小三治師匠の芝浜

 以前から大晦日の度に何度か触れていることではあるが。大晦日を舞台にした落語は多く、その中でもやはり代表作とされている名作は「芝浜」であろうか。

 山手線の新駅名になり損ねた恨みがあるわけでもないが、大晦日は芝浜を聴きたくなる。

 昔から色んな噺家が演じ、YOUTUBEなどには多くの名演が残っており、噺家が各人各様の演出を加え演じている。

 特におかみさんが告白をするところがこの話のハイライトであり、過去の名人の噺はここの語りの場面で胸打たれる。

 ただ私の一番の贔屓である柳家小三治師匠の海辺の情景描写も実は捨てがたい。

 冬の日の寒さの空気感や、夜明けを待ち煙草を吸いながら海風を感じる姿の表現は、情景がそのまま浮かんでくる。

 台詞の中に自然と情景が組み込まれているために、説明的な「くどさ」もなく雰囲気が伝わってくるのである。
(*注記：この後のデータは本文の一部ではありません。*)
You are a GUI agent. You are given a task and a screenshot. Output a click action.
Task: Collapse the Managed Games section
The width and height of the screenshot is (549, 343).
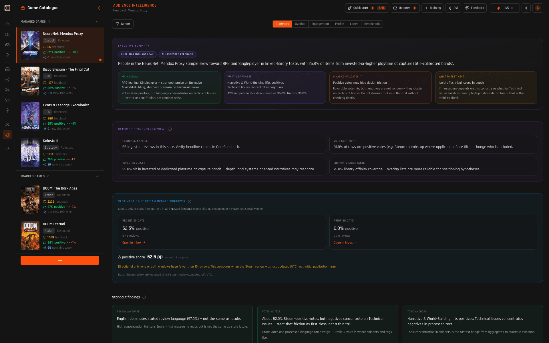coord(97,22)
 まあそのほかの談志さんや志ん朝さんの噺も人の情という意味では表現力は高いが、空気感まで感じさせてくれるのは小三治師匠だけだという気がする。

 さすが人間国宝にまでなった噺家である。

 ということで、今日は小三治師匠の芝浜を聴いて大晦日の空気感を感じて過ごす予定である。